> Task to carry out:
Pictures do not belong in the copy; retype the records below exactly.

[Material provided]

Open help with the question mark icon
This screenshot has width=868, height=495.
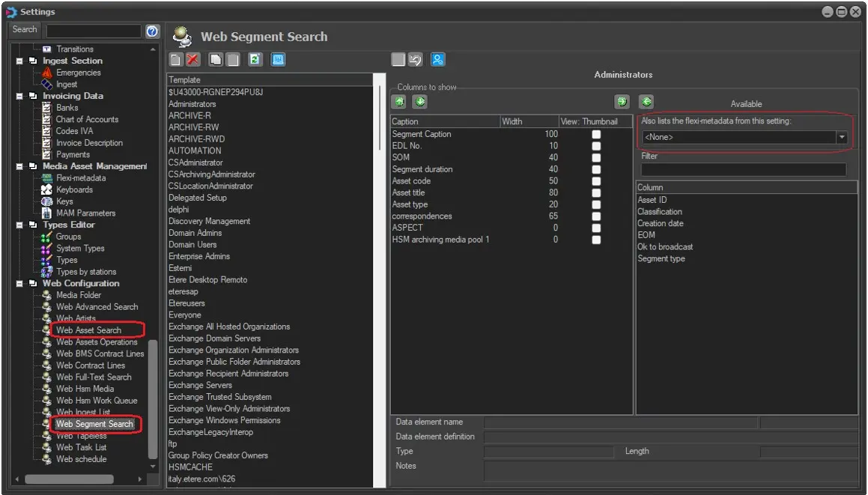click(x=152, y=31)
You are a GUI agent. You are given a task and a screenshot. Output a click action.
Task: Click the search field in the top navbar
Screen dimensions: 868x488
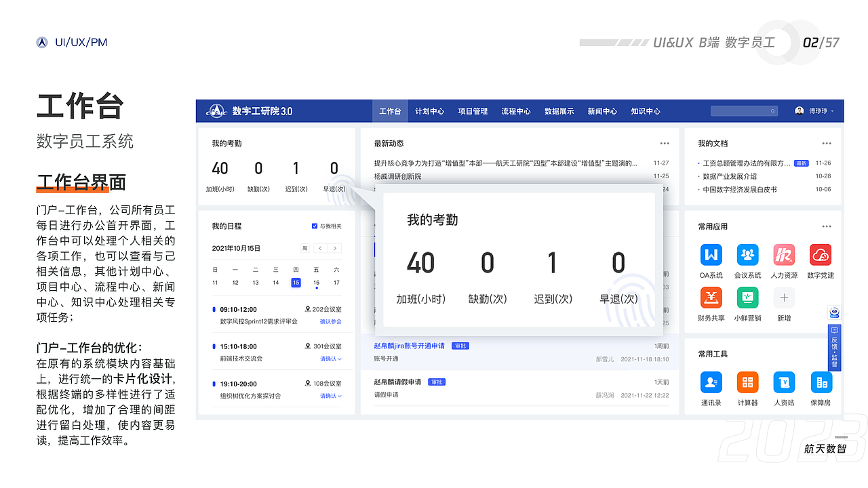tap(744, 110)
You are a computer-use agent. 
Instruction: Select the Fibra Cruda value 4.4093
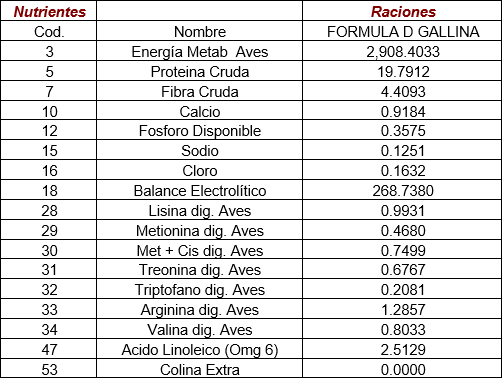pyautogui.click(x=402, y=91)
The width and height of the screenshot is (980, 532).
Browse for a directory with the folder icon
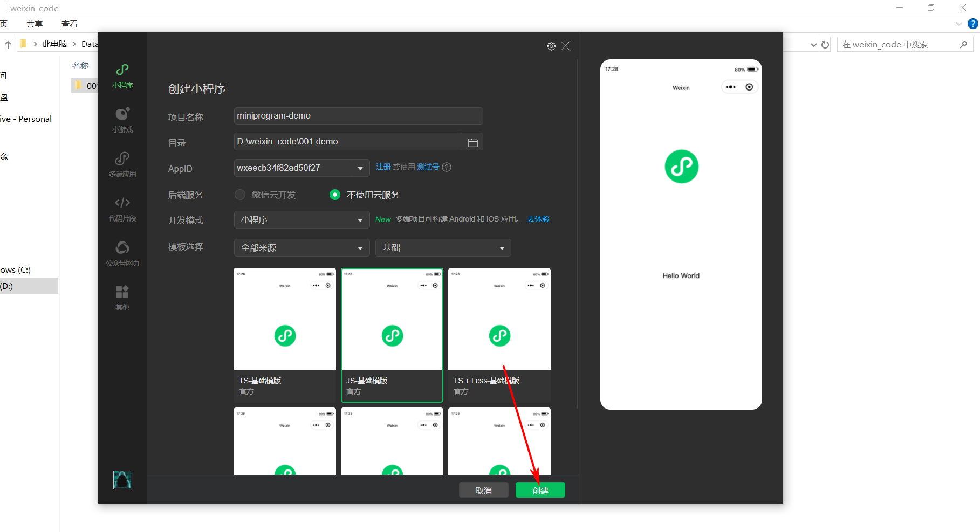tap(473, 143)
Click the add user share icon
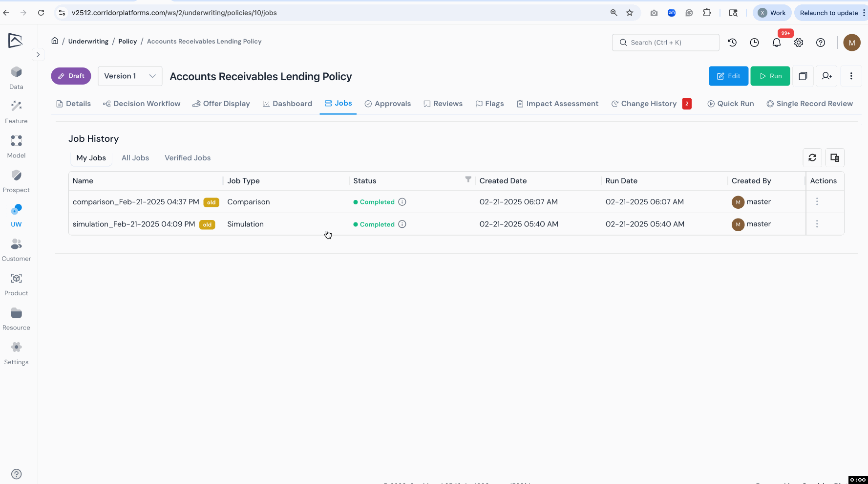 point(826,76)
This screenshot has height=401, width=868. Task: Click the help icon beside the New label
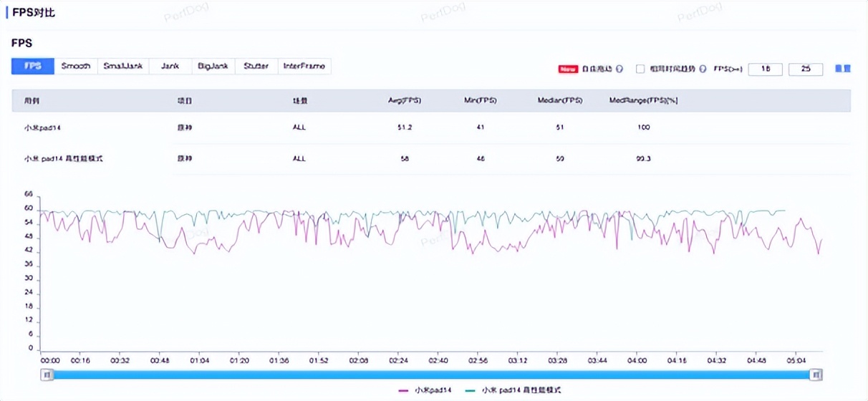pos(619,69)
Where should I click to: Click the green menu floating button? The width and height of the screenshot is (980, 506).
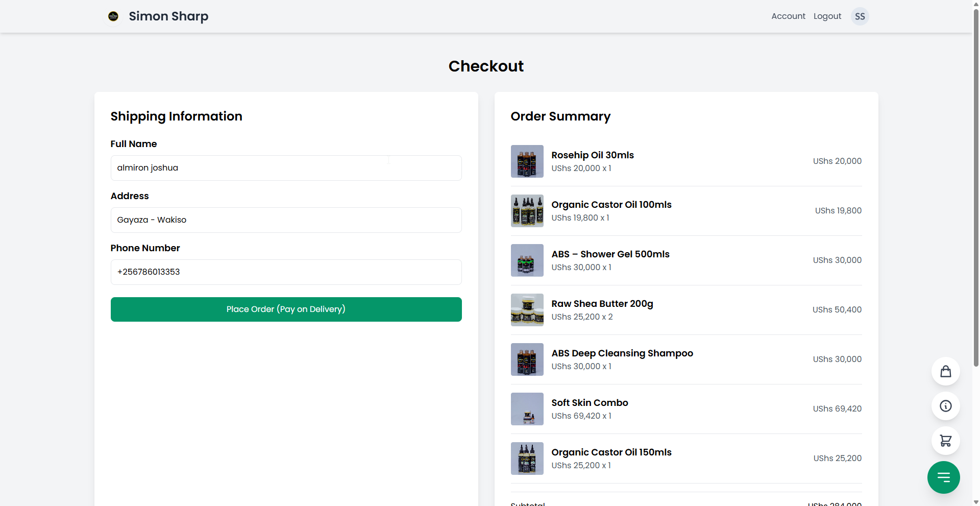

[/Material provided]

> Answer space:
Open help with the question mark icon
This screenshot has width=868, height=495.
click(x=152, y=31)
You are a GUI agent. You are given a task and a screenshot. Output a click action.
Task: Click the search field in the top navbar
Screen dimensions: 868x488
tap(744, 110)
You are a computer-use agent. 
Instruction: Select the Fibra Cruda value 4.4093
pyautogui.click(x=402, y=91)
The width and height of the screenshot is (980, 532).
Browse for a directory with the folder icon
tap(473, 143)
Click the add user share icon
 point(826,76)
This screenshot has height=401, width=868. Task: Click the help icon beside the New label
pos(619,69)
Where should I click to: Click the green menu floating button? The width and height of the screenshot is (980, 506).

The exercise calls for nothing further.